If someone with the right knowledge of NVS can confirm that this could indeed be a possible improvement, I can create a proper PR out of it.

Looking forward to your feedback.

[Laczen]

@maximevince, I understand your request.

The reason nvs does not allow this is because you might loose data if there is a powerdown during the proposed operation as you correctly state. A second problem that might arise is that the new write takes up more space and so it might not fit leaving the nvs system without data.

The work around you propose (first deleting, then writing) is exactly the method that should be used and the decision to do this is down to the user.

[maximevince]

@Laczen, thank for you quick response.

I am wondering, however, if there isn't a way to avoid the potential loss of data.
If we only delete the old entry 0, after writing the new entry 0 to the new sector, there is no risk of losing any data, right?
Even if in between operations there would be a powerdown?

[Laczen]

@Laczen, thank for you quick response.

I am wondering, however, if there isn't a way to avoid the potential loss of data. If we only delete the old entry 0, after writing the new entry 0 to the new sector, there is no risk of losing any data, right? Even if in between operations there would be a powerdown?

Yes, but then there would be the second problem, what if larger data is written, is there space enough? And there is another problem, suppose the old data is not in the last sector: the new data is written and the sector has insufficient space to copy the data in the last sector; this would be a gc failure.

[Laczen]

@maximevince, can this be closed ? There already is a solution (first erase, then write).

[maximevince]

I would like to elaborate a little more, if that's okay.

[maximevince]

@Laczen, thank for you quick response.
I am wondering, however, if there isn't a way to avoid the potential loss of data. If we only delete the old entry 0, after writing the new entry 0 to the new sector, there is no risk of losing any data, right? Even if in between operations there would be a powerdown?

Yes, but then there would be the second problem, what if larger data is written, is there space enough? And there is another problem, suppose the old data is not in the last sector: the new data is written and the sector has insufficient space to copy the data in the last sector; this would be a gc failure.

For the problem of the bigger size: that's the same in both cases, no?

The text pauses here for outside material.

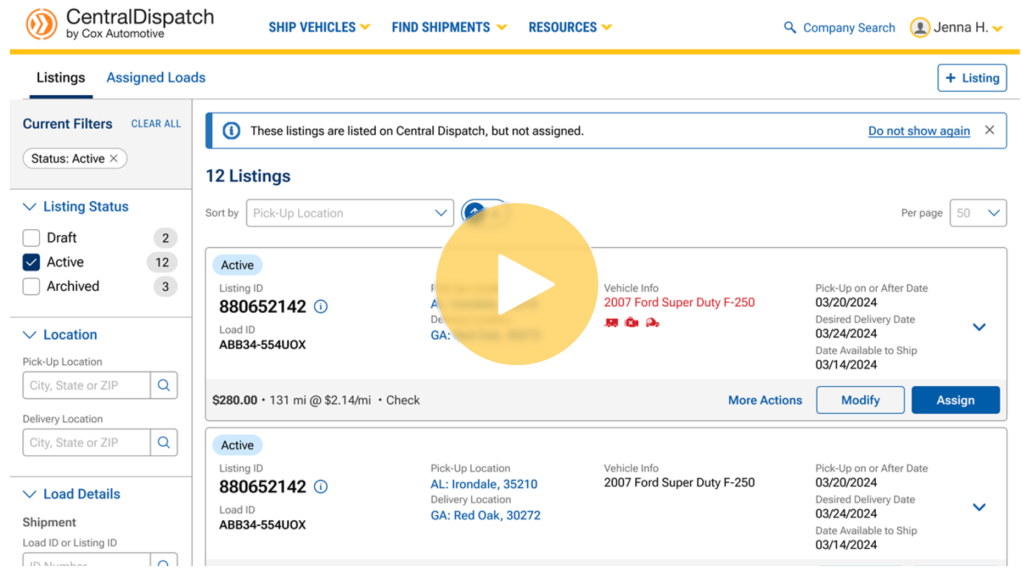The image size is (1022, 571).
Task: Click the Pick-Up Location search icon
Action: (164, 385)

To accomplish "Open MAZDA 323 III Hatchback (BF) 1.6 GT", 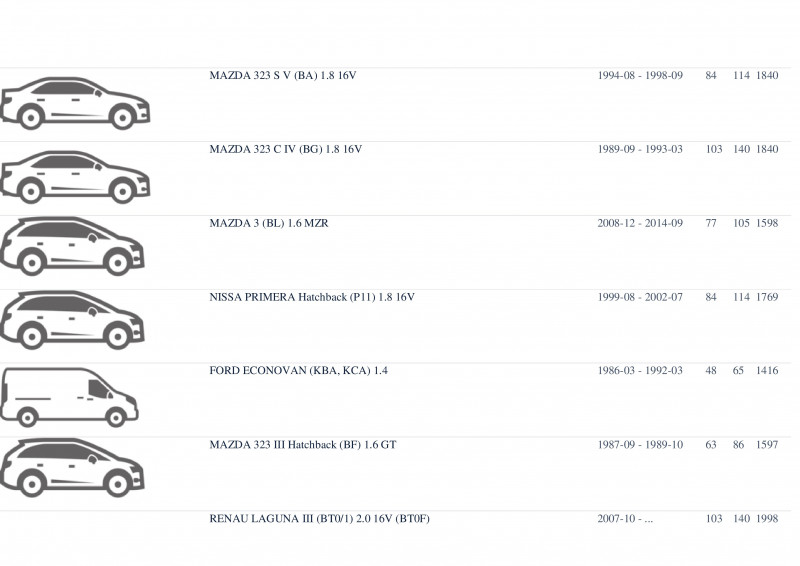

If you want to write a bigger entry, and there's no room for it, the action should fail. That seems normal behavior to me.
In that case, you could still keep the old entry (history), since it's not been deleted yet, right?

[Laczen]

For the problem of the bigger size: It needs to decide before it writes, not after.
For the second problem: there is no space enough for saving other entries from the oldest sector before it is deleted. Space will become available, but it is not available when it is needed.

BTW: Geniet van je zondag, vanuit een zonnig Koksijde.

[maximevince]

Hi,
Thanks for the fast replies. I'm okay to close the ticket, although I feel there's still a little room for improvement here.
I can live with the delete + write workaround for my current use-case.

P.S: Haha, geniet van 't zeetje! Groetjes vanuit het ook zonnige Hasselt ;)

[Laczen]

@maximevince, if you find a solution that would guarantee no data is lost a PR is welcome. If you have other questions/proposals for nvs do not hesitate to add them as issue/PR.